Dari ketujuh tipe ini, tinja yang normal adalah tipe tiga dan empat. Di mana tinja berbentuk sosis, permukaannya retak, empuk, dan halus.
Jika tekstur tinja anak tidak seperti yang disebutkan di tipe tiga dan empat, maka kemungkinan anak tengah mengalami masalah pencernaan. Dan masalah pencernaan yang paling banyak dialami anak-anak adalah diare serta konstipasi atau sembelit.
“Anak yang mengalami konstipasi memiliki keluhan frekuensi buang air besar (BAB) yang tidak teratur disertai konsistensi tinja yang keras, kering, dan sulit dikeluarkan sehingga menimbulkan nyeri saat BAB,” kata Frieda dalam keterangan pers yang diterima Health Liputan6.com, Sabtu (11/5/2024).
2 Tipe Konstipasi yang Sering Dialami Anak
Frieda menambahkan, ada dua tipe konstipasi yang sering dialami anak-anak, yakni konstipasi organik dan konstipasi fungsional.
Konstipasi Organik
Konstipasi organik adalah sembelit yang dipicu kelainan fungsi organ. Pada kondisi ini, sembelit disebabkan oleh penyakit tertentu, misalnya penyakit celiac, gangguan tiroid, dan kelainan anatomi usus seperti penyakit Hirschsprung.
Konstipasi Fungsional
Sementara, konstipasi fungsional terjadi ketika anak menahan keinginan untuk BAB. Konstipasi fungsional dapat disebabkan karena anak khawatir mengalami nyeri atau rasa tidak nyaman, misalnya karena bentuk tinja yang keras.
Advertisement
Jika Anak Tahan BAB Setiap Hari
Guna menghindari konstipasi, orangtua perlu mengingatkan anak-anaknya untuk tidak menahan BAB. Sebab, jika anak menahan BAB setiap hari, maka beberapa kondisi yang dapat terjadi antara lain:
- Nyeri perut hebat dan kembung
- Nafsu makan menurun
- Mual atau refluks aliran balik dari lambung ke kerongkongan
- Diare di pakaian dalam akibat kelebihan tinja cair yang merembes.
“Untuk mencegah hal ini terjadi, orangtua harus sigap memeriksa kondisi anak. Adapun tanda yang dapat dideteksi oleh orang tua saat anak mengalami konstipasi adalah adanya lecet pada sekitar dubur serta ukuran tinja yang besar dan keras,” jelas Frieda.
Konstipasi Bisa Berkaitan dengan Demam Tifoid pada Anak
Lebih lanjut Frieda menjelaskan bahwa konstipasi pada anak juga bisa berhubungan dengan demam tifoid.

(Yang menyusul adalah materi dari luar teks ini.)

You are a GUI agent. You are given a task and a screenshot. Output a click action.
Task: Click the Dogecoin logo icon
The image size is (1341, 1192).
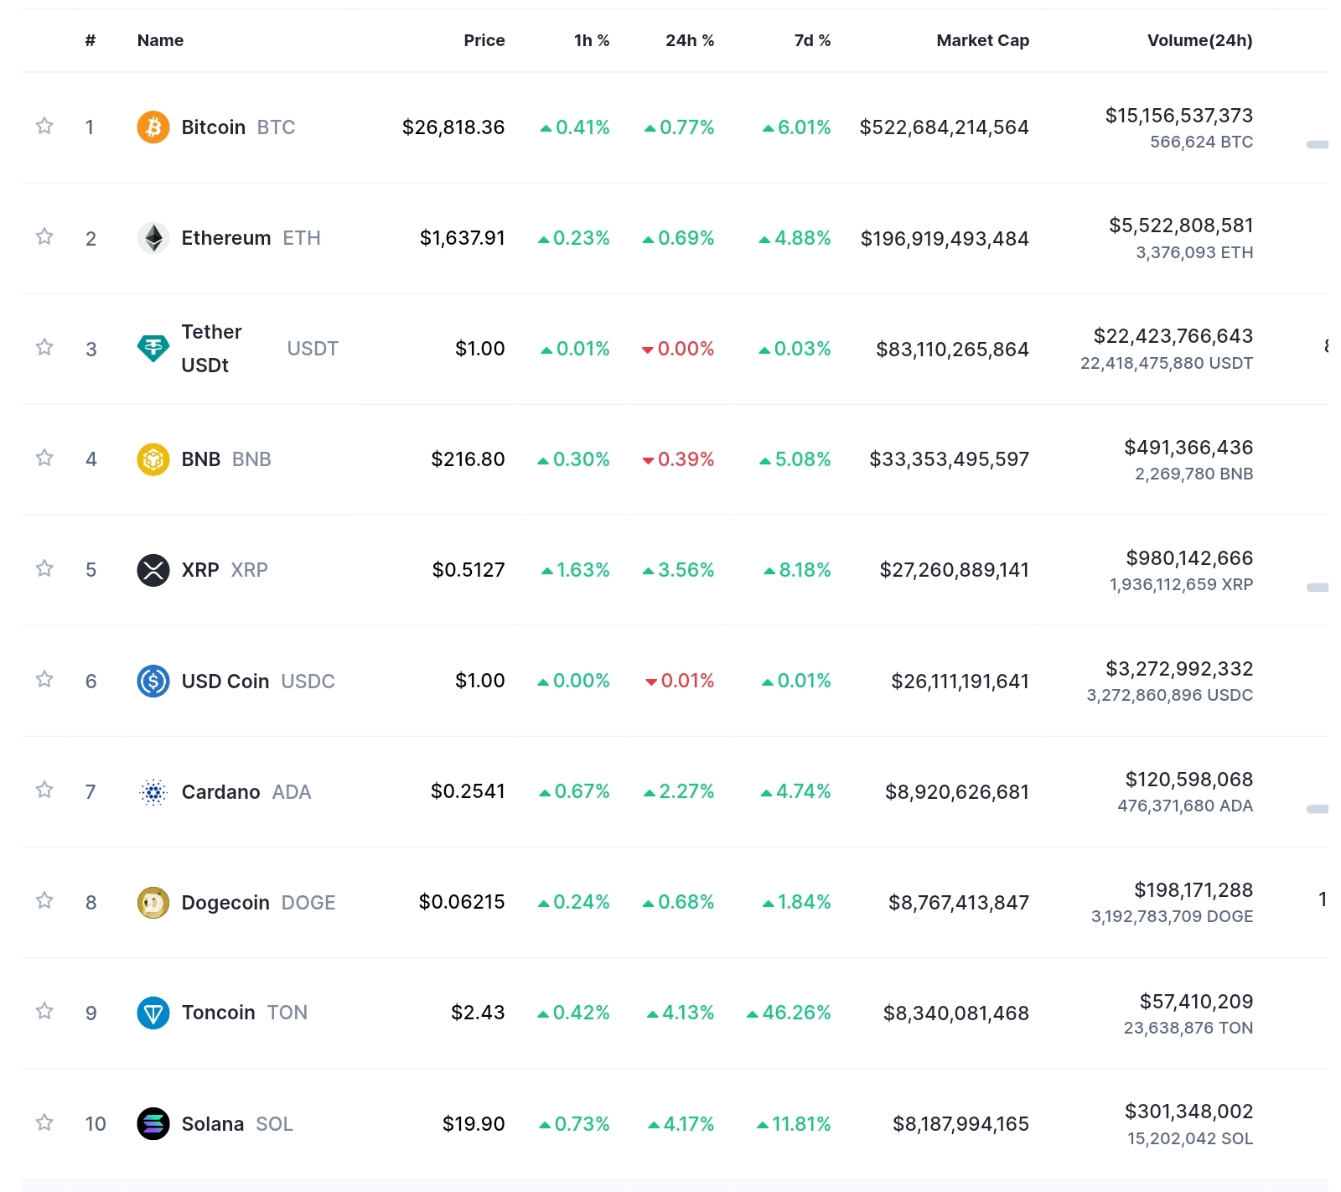tap(153, 903)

Pada 2019, sekitar sembilan juta orang mengalami demam tifoid dan 110.000 orang di antaranya mengalami kematian setiap tahun.
Demam tifoid adalah infeksi yang disebabkan oleh bakteri Salmonella typhi. Penyebaran infeksi terjadi melalui makanan atau air yang terkontaminasi bakteri.

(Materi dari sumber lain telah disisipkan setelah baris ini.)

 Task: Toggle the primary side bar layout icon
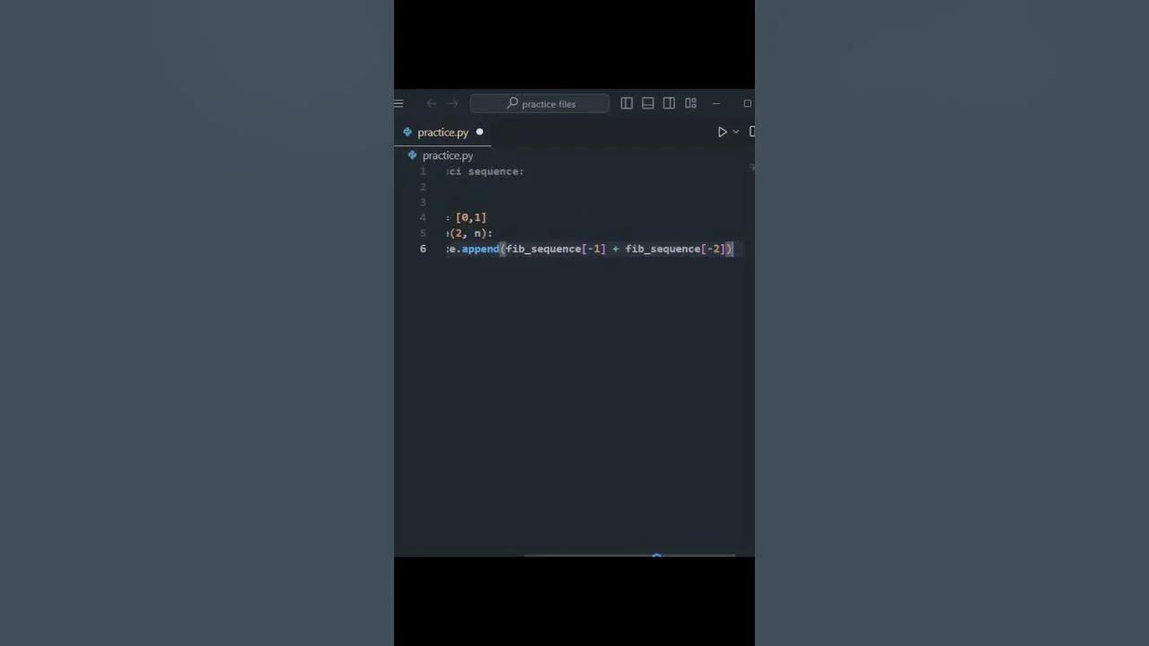[627, 104]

Gejala yang ditimbulkan meliputi demam yang berkepanjangan, sakit kepala, mual, nyeri perut, konstipasi, dan diare. Sebagian pasien bahkan dapat mengalami ruam.
Kasus demam tifoid yang berat dapat menyebabkan komplikasi berat yang berakibat fatal. Demam tifoid dapat diobati dengan antibiotika. Meskipun gejala sudah menghilang, tetapi pasien dapat menjadi carrier (pembawa virus) yang masih dapat menyebarkan infeksi ke orang lain melalui bakteri di tinja.
Sehingga, penting dilakukan pemeriksaan untuk memastikan bakteri Salmonella typhi sudah tidak ada lagi dalam tubuh pasien.